[Records contained in a dataset]
▬▬▬

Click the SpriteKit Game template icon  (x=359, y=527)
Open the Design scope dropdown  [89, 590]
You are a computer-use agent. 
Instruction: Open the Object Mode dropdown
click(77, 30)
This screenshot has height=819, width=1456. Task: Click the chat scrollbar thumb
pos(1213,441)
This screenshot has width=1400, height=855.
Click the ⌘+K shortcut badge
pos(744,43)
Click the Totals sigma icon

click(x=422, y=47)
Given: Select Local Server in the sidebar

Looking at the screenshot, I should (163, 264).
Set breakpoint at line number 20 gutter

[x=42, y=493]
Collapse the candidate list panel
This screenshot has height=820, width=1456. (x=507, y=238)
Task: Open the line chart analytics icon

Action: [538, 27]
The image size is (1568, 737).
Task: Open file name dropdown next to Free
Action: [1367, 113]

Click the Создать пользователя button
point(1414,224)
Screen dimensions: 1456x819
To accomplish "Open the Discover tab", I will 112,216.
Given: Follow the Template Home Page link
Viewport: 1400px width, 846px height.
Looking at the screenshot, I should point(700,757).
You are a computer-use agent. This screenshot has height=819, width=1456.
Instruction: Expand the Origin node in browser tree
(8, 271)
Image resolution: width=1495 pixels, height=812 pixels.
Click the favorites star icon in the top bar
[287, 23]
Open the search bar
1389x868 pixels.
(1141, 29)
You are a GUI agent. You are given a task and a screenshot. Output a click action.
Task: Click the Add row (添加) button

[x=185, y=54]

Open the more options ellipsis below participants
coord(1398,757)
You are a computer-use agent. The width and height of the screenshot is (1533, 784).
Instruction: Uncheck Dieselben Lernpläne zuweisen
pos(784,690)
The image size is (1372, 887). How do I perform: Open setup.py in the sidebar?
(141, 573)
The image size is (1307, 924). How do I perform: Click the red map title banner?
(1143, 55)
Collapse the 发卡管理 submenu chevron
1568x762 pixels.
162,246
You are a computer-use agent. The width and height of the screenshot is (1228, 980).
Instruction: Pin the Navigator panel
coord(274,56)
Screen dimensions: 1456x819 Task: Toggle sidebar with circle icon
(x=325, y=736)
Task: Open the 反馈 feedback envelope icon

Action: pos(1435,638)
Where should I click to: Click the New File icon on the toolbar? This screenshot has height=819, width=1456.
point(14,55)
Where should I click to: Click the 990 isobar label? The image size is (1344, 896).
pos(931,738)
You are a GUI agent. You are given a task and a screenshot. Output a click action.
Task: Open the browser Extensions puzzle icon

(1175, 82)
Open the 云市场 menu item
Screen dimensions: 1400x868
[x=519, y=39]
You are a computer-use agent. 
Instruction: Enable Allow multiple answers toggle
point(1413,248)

▬▬▬

» **Task goal**:
Each line of the entries that contains "agent" counts once; state the total as a bare number.

» **Answer section**:
7